Problem to solve: Rewrite the records below, changing every "Viewport" to "Display" and keeping everything else the same. Leave the pictures out.

Supplied entries:
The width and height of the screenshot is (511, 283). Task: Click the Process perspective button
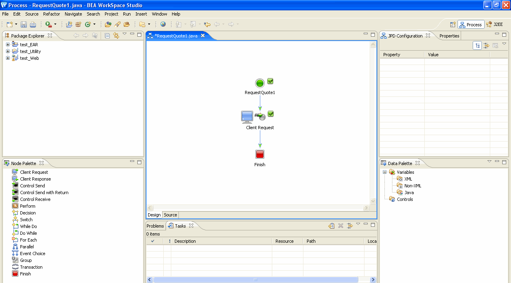(471, 24)

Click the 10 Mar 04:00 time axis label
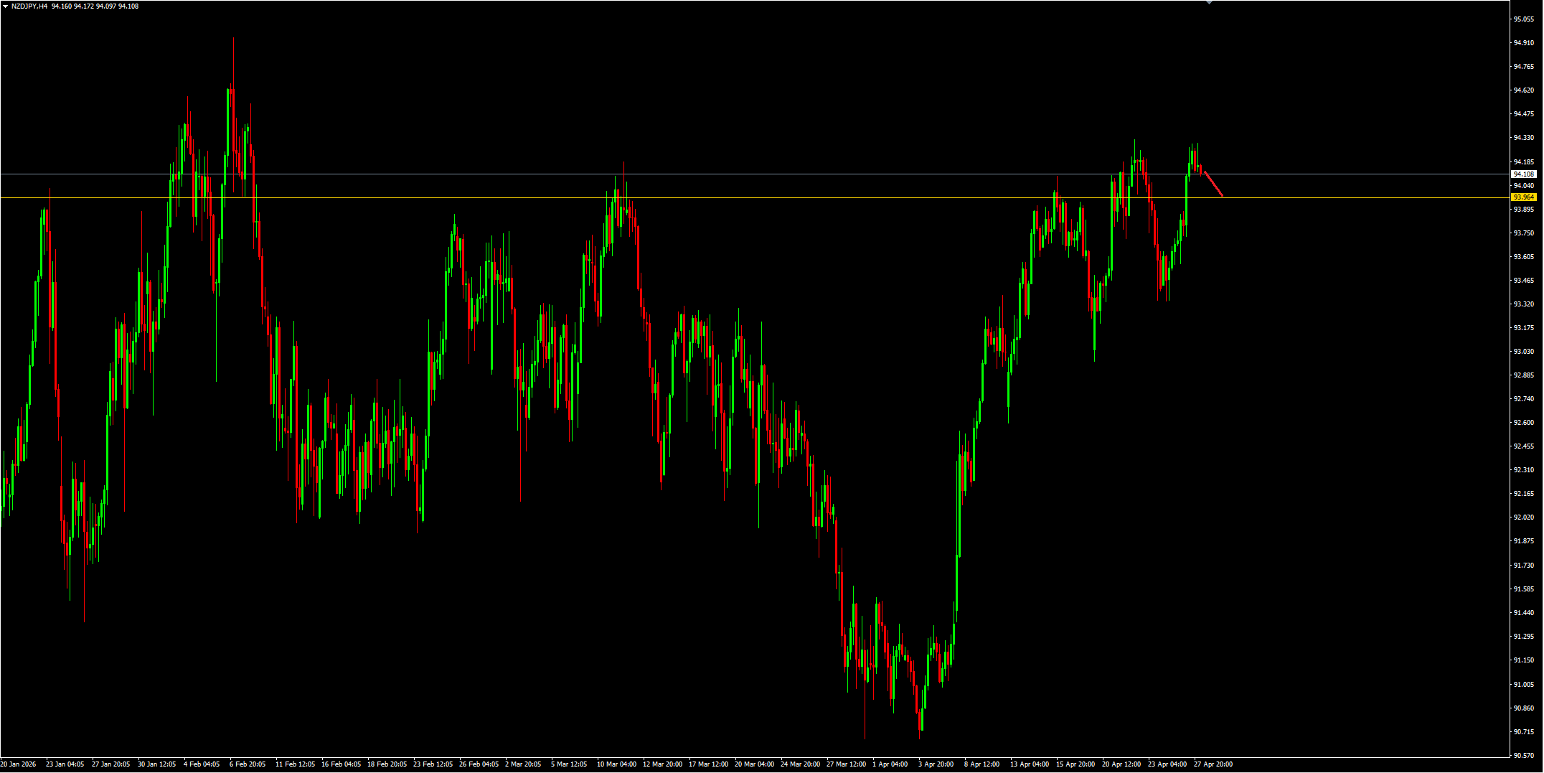pos(616,764)
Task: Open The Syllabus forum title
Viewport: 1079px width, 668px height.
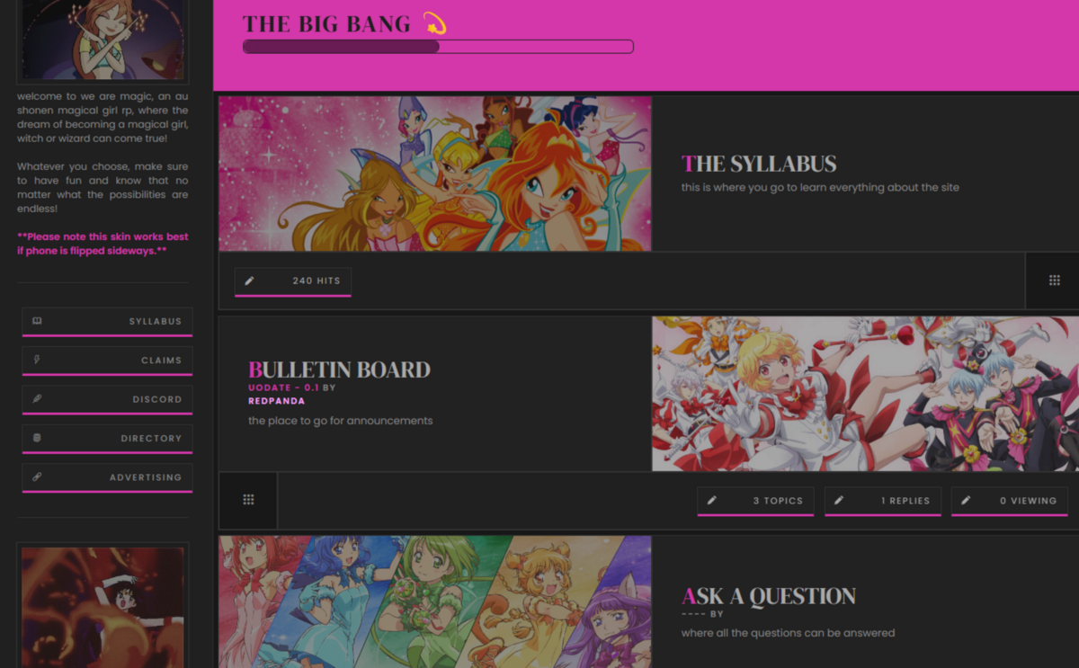Action: tap(759, 164)
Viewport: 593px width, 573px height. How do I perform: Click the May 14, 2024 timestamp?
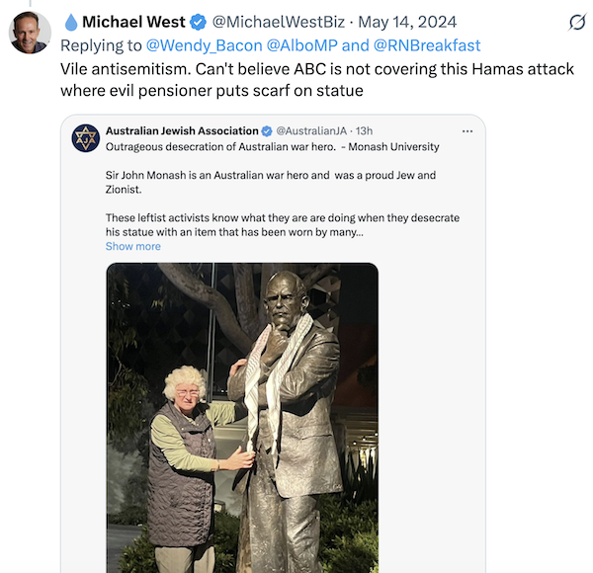(x=407, y=22)
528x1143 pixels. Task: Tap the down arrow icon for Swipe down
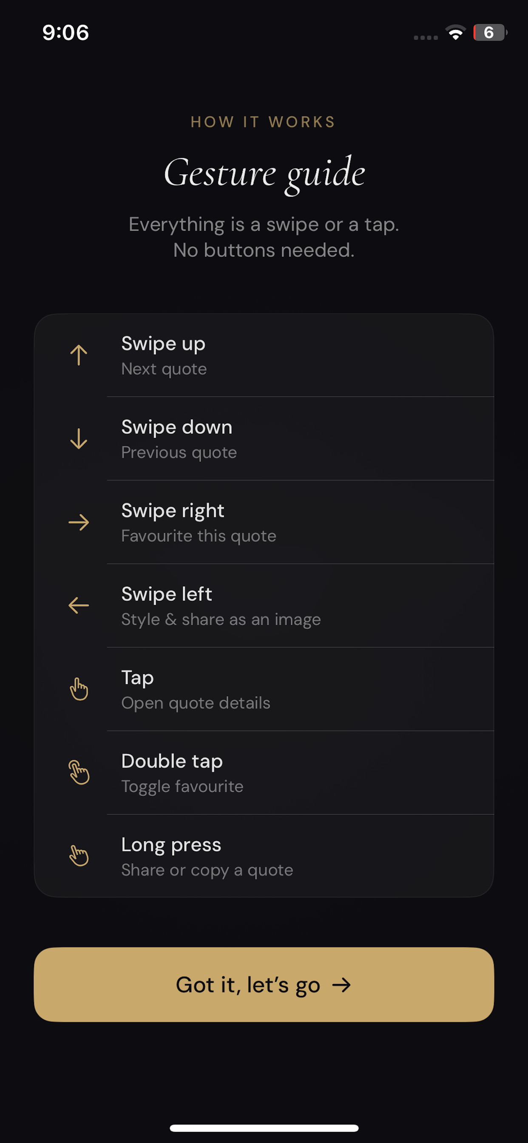pos(79,438)
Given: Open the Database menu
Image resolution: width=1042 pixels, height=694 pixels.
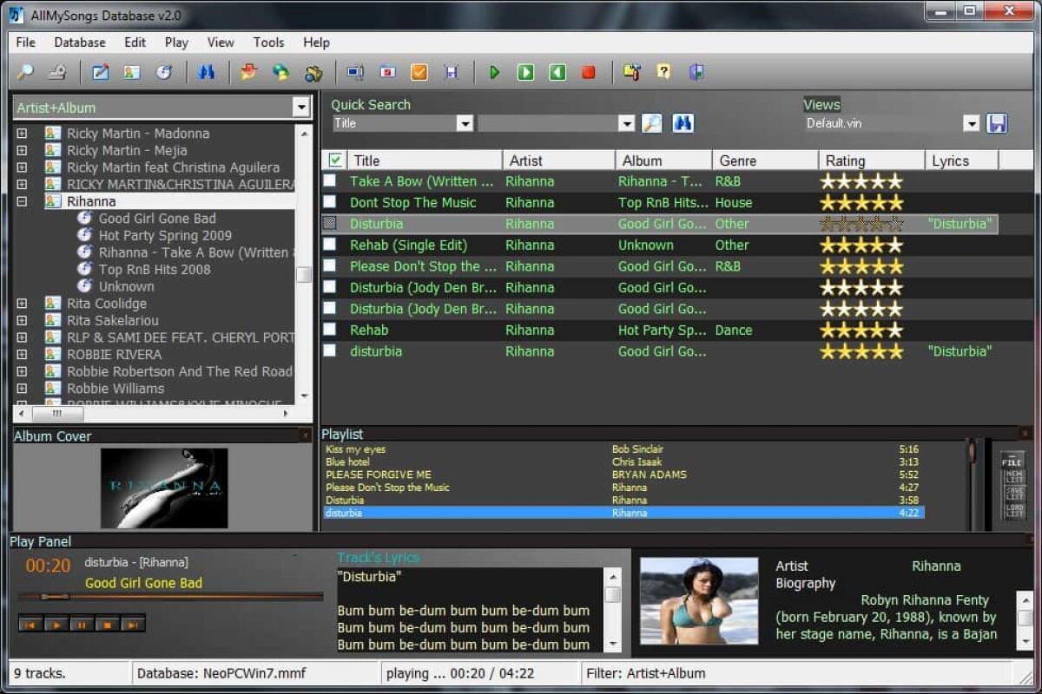Looking at the screenshot, I should pyautogui.click(x=79, y=42).
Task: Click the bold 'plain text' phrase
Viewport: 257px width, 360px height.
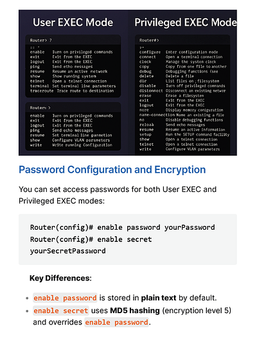Action: pyautogui.click(x=159, y=298)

Exercise result:
The width and height of the screenshot is (511, 283). Task: Click the Process perspective button
(471, 24)

Click the 10 Mar 04:00 time axis label
pos(616,764)
Task: Open The Syllabus forum title
Display: 1079px width, 668px height.
Action: tap(759, 164)
Display: 593px width, 573px height. How do I perform: Click the May 14, 2024 timestamp?
(x=407, y=22)
528x1143 pixels. Task: Tap the down arrow icon for Swipe down
pos(79,438)
Given: Open the Database menu
Image resolution: width=1042 pixels, height=694 pixels.
Looking at the screenshot, I should pyautogui.click(x=79, y=42).
Task: Click the bold 'plain text' phrase
Display: 257px width, 360px height.
Action: pyautogui.click(x=159, y=298)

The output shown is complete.